#### Selected text:
Start of Block

Thursday, March 7, 2013

From Little Treasures Come Big Stories: Travels Through Death Valley National Park

Photo by Mrs. Geotripper
I returned from Death Valley to a load of work back on campus, but over the next few days I'll be posting on some of our adventures. On Saturday morning, we awoke to sunrise on the Mesquite Dunes east of Stovepipe Wells. We grabbed our packs and notebooks and hit the road. We had a lot of ground to cover.
Oddly enough, for having spent two days getting to Death Valley National Park, one of our first stops was outside of Death Valley National Park. This was for the simple reason that we were looking to understand the nature of the rocks that make up the mountain ranges surrounding Death Valley. Because we didn't have enough time to climb most of the mountains, we would need to see what had rolled out of the mountains during the many flash floods and mudflows that had scoured their flanks over the countless centuries. I have honest students, but their conscience would have had a tough time dealing with all the little treasures they were about to find. So we made sure we were outside the park boundaries when we let them out onto the alluvial fans coming down from the Funeral Mountains. For many of my students it was their first experience in finding a fossil.
Fossil crinoid stems. These are rare in oceans today (they are known as sea lilies), but during the Paleozoic era, they covered the sea floor like fields of wheat, and entire rock layers are composed of their fragments.

End of Block

#### Exercises to complete:
1. Reproduce the Death Valley passage word for word, from "Fossil crinoid stems." to "of their fragments.".
2. Go on with the Death Valley account from the point where it stops.
The rows are not needed for this work.

#### Data extracts:
Start of Block

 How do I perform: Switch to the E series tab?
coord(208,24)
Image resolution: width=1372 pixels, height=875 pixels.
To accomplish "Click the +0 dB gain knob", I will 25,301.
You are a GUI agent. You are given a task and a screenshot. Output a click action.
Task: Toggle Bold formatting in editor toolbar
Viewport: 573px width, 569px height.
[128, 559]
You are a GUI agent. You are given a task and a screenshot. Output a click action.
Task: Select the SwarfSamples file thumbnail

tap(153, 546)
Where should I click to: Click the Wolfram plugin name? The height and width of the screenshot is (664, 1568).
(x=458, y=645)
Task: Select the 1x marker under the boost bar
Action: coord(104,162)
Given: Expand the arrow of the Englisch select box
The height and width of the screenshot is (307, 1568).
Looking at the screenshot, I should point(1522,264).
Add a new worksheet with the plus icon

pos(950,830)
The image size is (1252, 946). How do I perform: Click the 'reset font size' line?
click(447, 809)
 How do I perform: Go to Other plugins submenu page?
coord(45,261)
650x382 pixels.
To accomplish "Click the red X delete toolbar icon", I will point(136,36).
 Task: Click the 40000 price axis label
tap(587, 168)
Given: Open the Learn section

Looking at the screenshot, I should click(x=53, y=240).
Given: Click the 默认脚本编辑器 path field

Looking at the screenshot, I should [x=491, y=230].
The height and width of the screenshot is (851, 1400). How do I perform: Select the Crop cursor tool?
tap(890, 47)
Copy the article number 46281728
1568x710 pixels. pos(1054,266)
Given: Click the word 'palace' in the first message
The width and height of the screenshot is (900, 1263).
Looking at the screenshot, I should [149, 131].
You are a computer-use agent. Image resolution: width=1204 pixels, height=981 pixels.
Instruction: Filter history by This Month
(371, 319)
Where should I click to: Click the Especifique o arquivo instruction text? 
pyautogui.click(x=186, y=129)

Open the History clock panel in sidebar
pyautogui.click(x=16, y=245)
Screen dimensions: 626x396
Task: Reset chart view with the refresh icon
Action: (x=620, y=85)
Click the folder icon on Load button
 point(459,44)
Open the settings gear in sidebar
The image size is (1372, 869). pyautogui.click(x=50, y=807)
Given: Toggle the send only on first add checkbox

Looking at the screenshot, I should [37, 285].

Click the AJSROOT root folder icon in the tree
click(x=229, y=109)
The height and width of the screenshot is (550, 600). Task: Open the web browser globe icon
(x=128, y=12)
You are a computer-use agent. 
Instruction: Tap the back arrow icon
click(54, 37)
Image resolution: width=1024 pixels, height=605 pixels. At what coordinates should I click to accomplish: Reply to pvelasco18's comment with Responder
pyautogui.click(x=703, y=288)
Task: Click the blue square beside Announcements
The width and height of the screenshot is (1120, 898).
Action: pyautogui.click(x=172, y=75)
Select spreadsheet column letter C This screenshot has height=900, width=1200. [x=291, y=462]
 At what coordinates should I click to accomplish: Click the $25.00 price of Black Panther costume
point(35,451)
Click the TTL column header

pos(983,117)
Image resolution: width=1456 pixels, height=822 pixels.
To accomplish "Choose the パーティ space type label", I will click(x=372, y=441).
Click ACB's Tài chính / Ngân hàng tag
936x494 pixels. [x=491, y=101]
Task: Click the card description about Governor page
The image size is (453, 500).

End of Block

#### Exercise results:
1.
Fossil crinoid stems. These are rare in oceans today (they are known as sea lilies), but during the Paleozoic era, they covered the sea floor like fields of wheat, and entire rock layers are composed of their fragments.

2.
To most normal people, 300-400 million years of nearly continuous mud deposition is perhaps not the most exciting process to consider. But if that 300-400 million years covers the latest Proterozoic eon and the all of the Paleozoic era, such activity is irresistible to a paleontologist. A rock sequence that covers that time period contains the evidence of the rise of multicelled life on Earth, as well as the first appearance of all of the extant phyla known (plus a few extinct ones). A phylum, as a biologist will tell you, is one of the broader divisions into which all life can be organized. One phyla, the chordates, contains all the familiar animals with a notochord or backbone (fish, amphibians, reptiles, birds, and mammals). There are dozens of others, including the arthropods (bugs and crustaceans) and the molluscs (snails, clams and squids) which make up most of the species known today. A more or less continuous record of deposition makes it possible to detect patterns and trends in the evolution of life on the planet through time.

Grand Canyon National Park has a similar range of rocks exposed in the depths of the gorge, but huge pieces of the story are missing because of episodes of erosion. Where the Grand Canyon has about 4,000 feet of Paleozoic sediments, Death Valley has more like 20,000 feet! How can 20,000 feet of sediment fit into a mountain range that rises no more than 5,000-6,000 feet above Death Valley and other grabens in the region? If you look at the photo of the Funeral Mountains below, the answer is apparent: the sediments in the mountain range have been tilted. To walk through 400 million years of Earth history, we need only to walk a few miles along the base of the mountains.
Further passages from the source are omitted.